Minnesota, are you ready for a recount?
Minnesota election officials say a recount is possible in Aug. 14 primary election state Supreme Court races. Four years ago, Minnesotans endured a lengthy U.S. Senate recount between Al Franken and Norm Coleman. Two years ago it was a shorter pr...
Minnesota election officials say a recount is possible in Aug. 14 primary election state Supreme Court races.
Four years ago, Minnesotans endured a lengthy U.S. Senate recount between Al Franken and Norm Coleman. Two years ago it was a shorter process between governor candidates Mark Dayton and Tom Emmer.
But lost among the hubbub created by those races was a statewide 2008 primary election recount in a state Supreme Court race.
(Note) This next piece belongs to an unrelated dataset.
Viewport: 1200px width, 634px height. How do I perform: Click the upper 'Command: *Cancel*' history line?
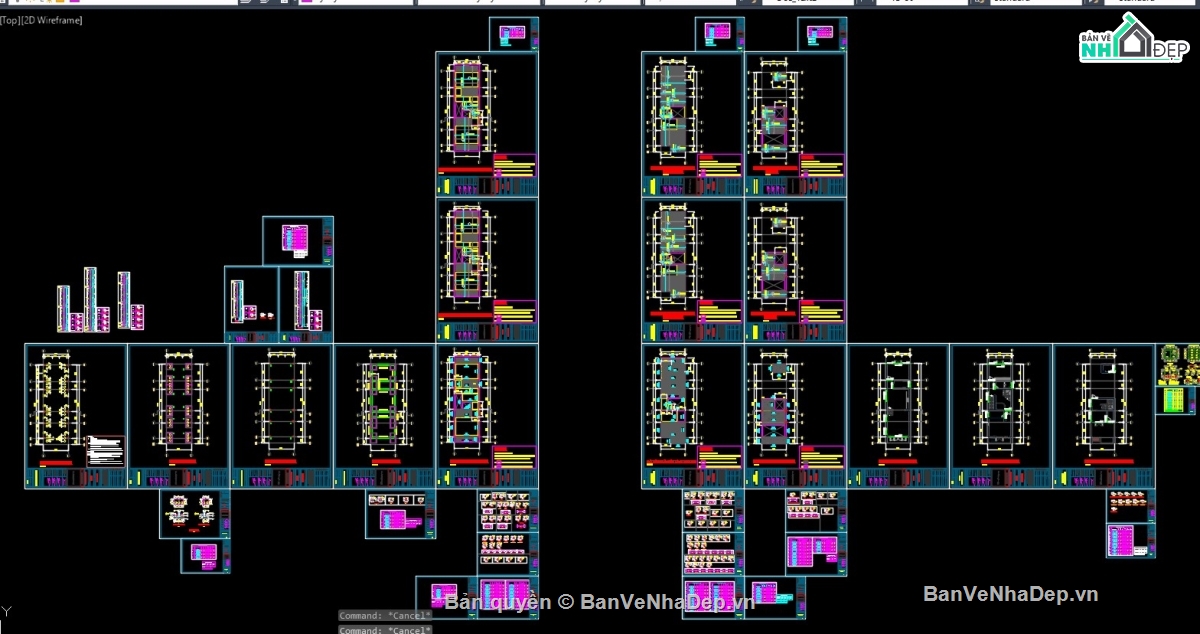click(385, 616)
In the first statewide recount in years, incumbent Justice Lorie Skjerven Gildea easily won the three-way primary race, but Jill Clark and Deborah Hedlund were so close that state law required a recount. Hedlund won the primary recount over Clark but lost the general election to Gildea.
This year, Clark again challenges now-Chief Justice Gildea. Dan Griffith also is on the ballot.
"It is almost exactly the same dynamic," Secretary of State Mark Ritchie said. "And it is Gildea again."
The same situation presents itself in another Supreme Court race, in which Justice David Stras faces Alan Nelson and Tim Tingelstad.
Ritchie, the state's top elections officer, said the fact that in each race two little-known challengers face a better-known incumbent could result in tight returns for the No. 2 slot. The top two vote-getters in the high court races will face off on the Nov. 6 general election ballot.
The reason that Ritchie and others expect a close race for the second spot is that when voters do not know the candidates, they tend to vote randomly.
While the secretary is not predicting a recount, veteran election officials told him it is possible. "There is no predicting until the end of the day on primary day."
If there is a recount, it needs to be wrapped up by Aug. 27, which Ritchie says is the final day decisions can be made before Nov. 6 ballots are printed.
Ritchie often has said the 2008 Supreme Court recount provided what proved to be valuable practice for the Senate recount, which stretched through June of 2009.